You also get a warning in help mode:

help?> Base.setindex
  │ Warning
  │
  │  The following bindings may be internal; they may change or be removed in future versions:
  │
  │    •  Base.setindex

It only says “may be internal” because some packages may not have caught up to using public, so their documentation is still the last word.

1 Like

It use the unsafe_load trick to get around the type system, which is another way to make fast small collections. I am hope for a smarter compiler instead.

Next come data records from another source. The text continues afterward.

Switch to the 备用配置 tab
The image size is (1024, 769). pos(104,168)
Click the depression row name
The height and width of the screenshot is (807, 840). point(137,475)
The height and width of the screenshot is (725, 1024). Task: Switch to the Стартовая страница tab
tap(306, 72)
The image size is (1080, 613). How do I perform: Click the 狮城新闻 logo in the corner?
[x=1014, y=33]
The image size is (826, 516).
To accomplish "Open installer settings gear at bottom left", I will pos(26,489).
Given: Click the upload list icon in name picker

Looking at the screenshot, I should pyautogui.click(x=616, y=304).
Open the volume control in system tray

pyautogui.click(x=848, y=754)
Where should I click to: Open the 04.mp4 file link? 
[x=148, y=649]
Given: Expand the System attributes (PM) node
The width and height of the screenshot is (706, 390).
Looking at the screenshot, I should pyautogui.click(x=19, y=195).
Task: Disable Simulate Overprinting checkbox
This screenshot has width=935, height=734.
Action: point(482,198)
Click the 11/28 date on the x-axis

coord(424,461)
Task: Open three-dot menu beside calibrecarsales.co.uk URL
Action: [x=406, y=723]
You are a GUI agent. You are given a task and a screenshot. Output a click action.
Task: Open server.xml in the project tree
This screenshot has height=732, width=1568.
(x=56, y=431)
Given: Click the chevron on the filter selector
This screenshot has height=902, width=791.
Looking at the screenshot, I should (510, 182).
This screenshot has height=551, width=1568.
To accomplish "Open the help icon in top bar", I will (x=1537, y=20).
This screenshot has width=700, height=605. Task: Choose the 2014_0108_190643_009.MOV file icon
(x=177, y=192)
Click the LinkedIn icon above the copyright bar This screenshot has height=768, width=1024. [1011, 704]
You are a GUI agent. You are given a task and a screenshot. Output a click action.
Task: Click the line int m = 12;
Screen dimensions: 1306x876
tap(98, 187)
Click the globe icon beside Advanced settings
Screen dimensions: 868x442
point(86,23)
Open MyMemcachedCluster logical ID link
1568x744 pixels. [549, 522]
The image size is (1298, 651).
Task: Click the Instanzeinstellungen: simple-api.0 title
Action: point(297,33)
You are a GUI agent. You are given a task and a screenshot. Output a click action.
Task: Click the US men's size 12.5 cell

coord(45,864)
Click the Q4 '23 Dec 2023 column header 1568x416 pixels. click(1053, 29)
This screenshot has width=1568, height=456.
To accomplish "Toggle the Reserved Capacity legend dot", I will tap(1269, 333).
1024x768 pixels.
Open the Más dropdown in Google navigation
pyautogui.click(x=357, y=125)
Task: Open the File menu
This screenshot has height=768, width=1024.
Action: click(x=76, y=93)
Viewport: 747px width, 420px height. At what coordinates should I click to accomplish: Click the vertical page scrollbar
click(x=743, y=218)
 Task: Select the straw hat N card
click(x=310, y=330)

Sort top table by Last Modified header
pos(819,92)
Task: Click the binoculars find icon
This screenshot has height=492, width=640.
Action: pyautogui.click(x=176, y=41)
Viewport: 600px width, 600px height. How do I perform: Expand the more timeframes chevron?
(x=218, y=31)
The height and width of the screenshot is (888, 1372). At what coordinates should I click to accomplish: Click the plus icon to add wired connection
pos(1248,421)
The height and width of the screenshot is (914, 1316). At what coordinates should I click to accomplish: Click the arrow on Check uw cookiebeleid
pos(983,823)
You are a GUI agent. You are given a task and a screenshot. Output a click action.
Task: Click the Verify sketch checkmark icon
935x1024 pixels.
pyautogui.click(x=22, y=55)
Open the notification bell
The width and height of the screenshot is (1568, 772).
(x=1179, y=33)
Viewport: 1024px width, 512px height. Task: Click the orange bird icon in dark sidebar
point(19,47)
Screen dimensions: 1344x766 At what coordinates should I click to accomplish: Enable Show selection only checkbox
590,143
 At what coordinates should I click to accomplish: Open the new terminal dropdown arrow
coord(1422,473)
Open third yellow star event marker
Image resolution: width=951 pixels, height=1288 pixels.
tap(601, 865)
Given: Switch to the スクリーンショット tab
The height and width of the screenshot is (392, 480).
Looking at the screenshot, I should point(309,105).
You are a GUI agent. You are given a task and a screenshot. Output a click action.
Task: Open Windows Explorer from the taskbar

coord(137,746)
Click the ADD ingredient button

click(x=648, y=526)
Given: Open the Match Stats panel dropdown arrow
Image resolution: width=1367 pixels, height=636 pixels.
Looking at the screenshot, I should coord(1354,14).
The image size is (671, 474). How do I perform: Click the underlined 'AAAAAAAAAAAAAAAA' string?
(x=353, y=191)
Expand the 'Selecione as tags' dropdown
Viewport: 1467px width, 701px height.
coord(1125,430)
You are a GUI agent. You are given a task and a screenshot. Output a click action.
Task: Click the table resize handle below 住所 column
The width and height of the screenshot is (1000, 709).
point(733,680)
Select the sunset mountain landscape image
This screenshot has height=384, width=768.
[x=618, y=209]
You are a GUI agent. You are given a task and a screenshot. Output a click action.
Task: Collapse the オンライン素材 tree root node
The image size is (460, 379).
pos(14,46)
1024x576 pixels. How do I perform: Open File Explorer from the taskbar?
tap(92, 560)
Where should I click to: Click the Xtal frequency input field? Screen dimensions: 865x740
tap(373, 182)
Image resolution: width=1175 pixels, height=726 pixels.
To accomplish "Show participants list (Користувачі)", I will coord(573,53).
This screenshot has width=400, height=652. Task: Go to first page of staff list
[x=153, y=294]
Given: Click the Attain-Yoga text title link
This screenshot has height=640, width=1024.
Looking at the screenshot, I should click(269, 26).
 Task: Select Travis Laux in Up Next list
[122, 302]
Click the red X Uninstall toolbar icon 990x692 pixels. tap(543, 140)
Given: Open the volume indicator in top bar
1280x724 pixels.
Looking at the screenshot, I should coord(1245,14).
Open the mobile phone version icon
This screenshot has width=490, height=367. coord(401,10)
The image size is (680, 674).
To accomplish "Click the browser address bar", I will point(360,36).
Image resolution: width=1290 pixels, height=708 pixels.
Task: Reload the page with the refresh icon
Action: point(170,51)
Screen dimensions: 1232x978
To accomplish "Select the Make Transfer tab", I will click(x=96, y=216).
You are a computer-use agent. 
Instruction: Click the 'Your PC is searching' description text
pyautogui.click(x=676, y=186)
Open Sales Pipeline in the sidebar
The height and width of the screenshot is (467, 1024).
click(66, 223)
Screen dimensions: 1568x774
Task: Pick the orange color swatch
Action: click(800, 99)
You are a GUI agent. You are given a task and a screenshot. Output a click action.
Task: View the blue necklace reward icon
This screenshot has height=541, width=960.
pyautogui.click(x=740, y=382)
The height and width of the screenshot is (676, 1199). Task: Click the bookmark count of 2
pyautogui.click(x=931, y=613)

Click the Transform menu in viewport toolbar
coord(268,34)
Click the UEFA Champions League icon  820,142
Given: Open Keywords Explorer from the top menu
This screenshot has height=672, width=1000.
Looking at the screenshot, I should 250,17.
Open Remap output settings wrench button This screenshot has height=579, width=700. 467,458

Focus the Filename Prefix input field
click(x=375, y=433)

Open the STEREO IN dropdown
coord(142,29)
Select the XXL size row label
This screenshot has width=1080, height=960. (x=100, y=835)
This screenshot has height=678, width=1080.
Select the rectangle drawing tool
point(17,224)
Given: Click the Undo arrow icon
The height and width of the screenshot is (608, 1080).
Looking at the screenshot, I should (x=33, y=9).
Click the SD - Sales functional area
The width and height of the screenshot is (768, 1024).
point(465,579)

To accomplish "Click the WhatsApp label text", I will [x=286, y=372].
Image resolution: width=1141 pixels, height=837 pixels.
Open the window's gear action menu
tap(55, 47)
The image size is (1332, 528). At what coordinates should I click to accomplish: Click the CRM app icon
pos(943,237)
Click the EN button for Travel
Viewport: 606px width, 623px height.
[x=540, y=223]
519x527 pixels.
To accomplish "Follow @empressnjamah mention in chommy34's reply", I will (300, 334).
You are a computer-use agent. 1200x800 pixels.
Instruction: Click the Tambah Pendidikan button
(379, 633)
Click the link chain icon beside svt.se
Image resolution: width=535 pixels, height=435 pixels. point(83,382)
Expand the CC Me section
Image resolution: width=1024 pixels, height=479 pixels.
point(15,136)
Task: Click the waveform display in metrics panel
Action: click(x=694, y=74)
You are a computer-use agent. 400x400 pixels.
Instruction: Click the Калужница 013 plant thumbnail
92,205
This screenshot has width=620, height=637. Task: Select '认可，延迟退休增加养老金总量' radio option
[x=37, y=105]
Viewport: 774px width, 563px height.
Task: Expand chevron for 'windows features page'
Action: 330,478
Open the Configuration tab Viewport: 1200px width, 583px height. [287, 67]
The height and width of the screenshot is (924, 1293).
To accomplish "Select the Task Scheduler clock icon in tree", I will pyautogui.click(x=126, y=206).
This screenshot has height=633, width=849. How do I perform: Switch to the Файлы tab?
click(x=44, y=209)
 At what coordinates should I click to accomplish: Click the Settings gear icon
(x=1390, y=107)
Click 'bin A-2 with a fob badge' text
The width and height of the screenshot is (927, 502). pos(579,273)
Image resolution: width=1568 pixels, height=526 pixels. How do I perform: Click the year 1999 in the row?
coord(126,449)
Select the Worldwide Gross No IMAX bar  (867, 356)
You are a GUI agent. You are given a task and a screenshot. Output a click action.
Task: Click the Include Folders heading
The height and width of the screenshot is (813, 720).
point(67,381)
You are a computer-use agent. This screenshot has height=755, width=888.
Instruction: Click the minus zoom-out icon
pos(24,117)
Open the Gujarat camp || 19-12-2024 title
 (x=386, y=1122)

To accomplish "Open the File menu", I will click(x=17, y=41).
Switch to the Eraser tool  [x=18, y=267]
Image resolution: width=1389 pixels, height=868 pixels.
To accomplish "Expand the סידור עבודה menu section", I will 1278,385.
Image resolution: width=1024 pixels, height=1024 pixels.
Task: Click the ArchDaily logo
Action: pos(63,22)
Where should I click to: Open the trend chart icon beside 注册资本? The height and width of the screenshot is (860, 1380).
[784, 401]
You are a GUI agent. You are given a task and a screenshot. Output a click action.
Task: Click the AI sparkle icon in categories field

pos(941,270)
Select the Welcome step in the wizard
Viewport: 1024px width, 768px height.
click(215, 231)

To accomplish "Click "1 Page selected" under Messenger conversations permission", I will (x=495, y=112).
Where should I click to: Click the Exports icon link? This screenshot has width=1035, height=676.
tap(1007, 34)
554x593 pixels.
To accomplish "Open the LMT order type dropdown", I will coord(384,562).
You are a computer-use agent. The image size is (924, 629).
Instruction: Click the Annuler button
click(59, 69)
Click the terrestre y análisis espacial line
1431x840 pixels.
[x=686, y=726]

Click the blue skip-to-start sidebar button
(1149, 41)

That’s not what it’s for, in fact it’s documented to specifically take a pointer’s type into account. It’s just a low level function when you need to implement a type and its getindex from scratch instead of using Base types that have their own low level code. In this case, a vector with a known maximum number of elements cannot be built on Vectors with an unfixed number of elements, and compilers won’t do that for you, although mutables with known maximum sizes do share possible optimizations from escape analysis. Heap-to-stack allocation isn’t happening here though:

julia> @btime f2($3)
  23.631 ns (1 allocation: 32 bytes)
3

Not yey but soon.

2 Likes

It probably could, but this is a phase-ordering problem. In setfield(a, field, val) if field is non-const inference and codegen don’t know which field is being targeted and thus this will likely emit a runtime call. LLVM could remove A and then propagate the value there, but at that point it is too late. We would have needed to codegen a “union-split” over the possible fields.

3 Likes

I was a bit confused by this at first, but now I think I get it. The argument is basically that LLVM could understand it in theory, but by the time LLVM gets it, we’ve already inserted a runtime dispatch on the julia-side so it’s too late for LLVM to optimize it, is that right?